Anlatırken o zaman yaşadığım mutluluğu hissedebiliyorum.
'Parmaklarımın üzerine parmaklarını koyup bana Clocks çaldırmıştı' dediğimde parmaklarımın üzerinde parmaklarını, acemice çaldığımız melodiyi duyabiliyorum.
O eski mutluluk öyle büyüyor ki içimde, anlatırken yüzümde o eski büyük gülümsemelerimden biri beliriyor.
Sanki bütün bunlar dünmüş gibi duyuluyor olmalı...
Ve bütün bunlar güzel şeylerden ibaretmiş gibi duyuluyor olmalı ki; 'Ama beni gerçekten çok üzdü' dediğimde kimse inanmıyor.
Ben, inanmıyorum bazen.
Melodisini unuttuğum besten geliyor aklıma.

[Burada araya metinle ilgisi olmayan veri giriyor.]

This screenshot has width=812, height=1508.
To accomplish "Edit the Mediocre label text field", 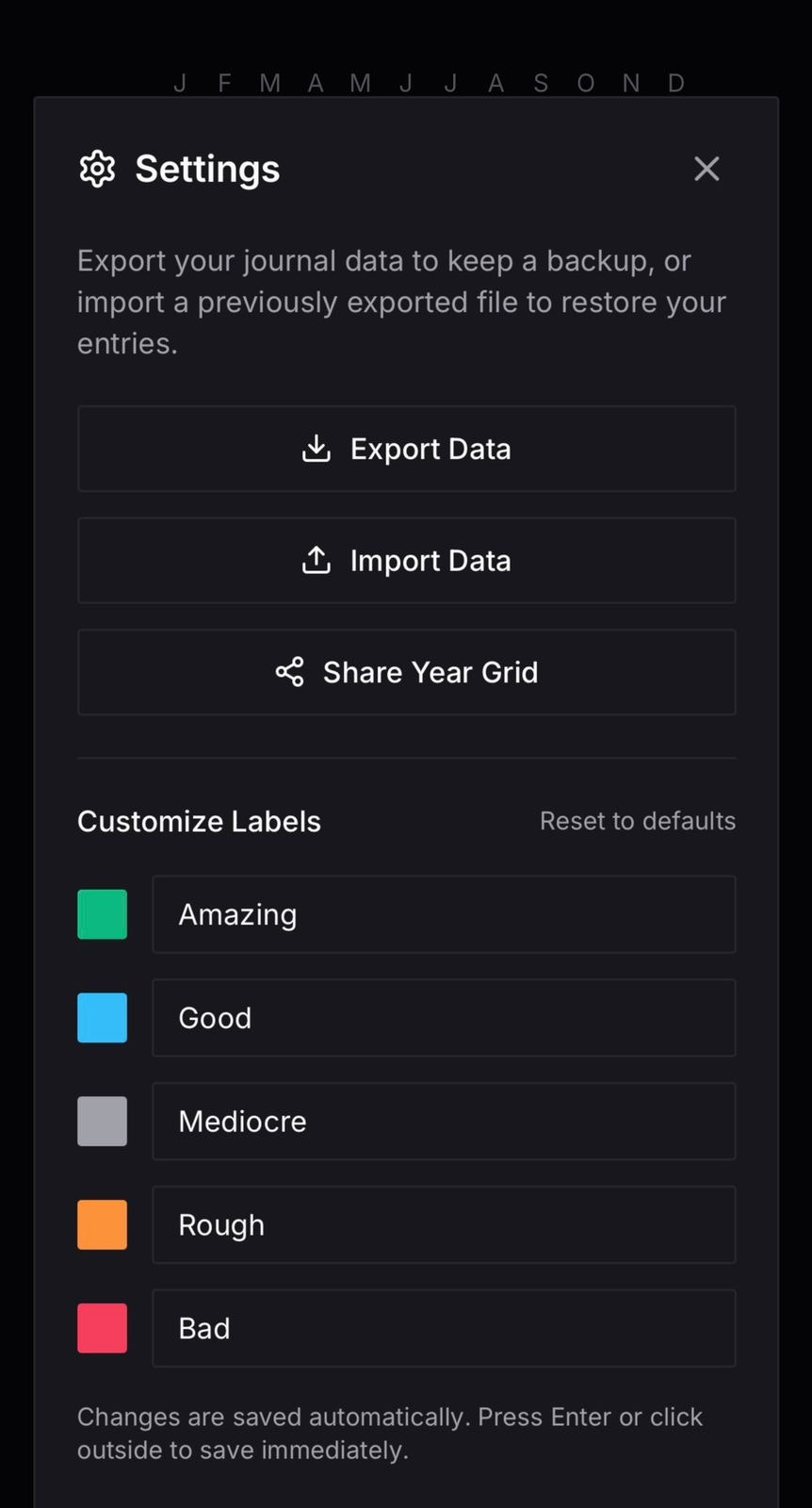I will click(x=444, y=1122).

'Şimdiye dek dinlediğim en güzel besten bu' dediğim.
'Bunu senin şiirin için besteledim' dediğin.
Hani, bana hiç yollamadığın besten.
Bana hiç yollamamış olduğun geliyor aklıma.
'Seninle paylaşamayacağım kadar değerli' demiş olman geliyor.
Kırk yılın başı konuşabildiğimiz günlerde, geçiştirişin geliyor.
Bana 'hala o kadar değerli değilsin' diyormuşsun meğer, bense sadece üzülüyorum...
O gün, ilk attığımız adımdan yirmi adım geride olduğumuzu şimdilerde fark ediyorum.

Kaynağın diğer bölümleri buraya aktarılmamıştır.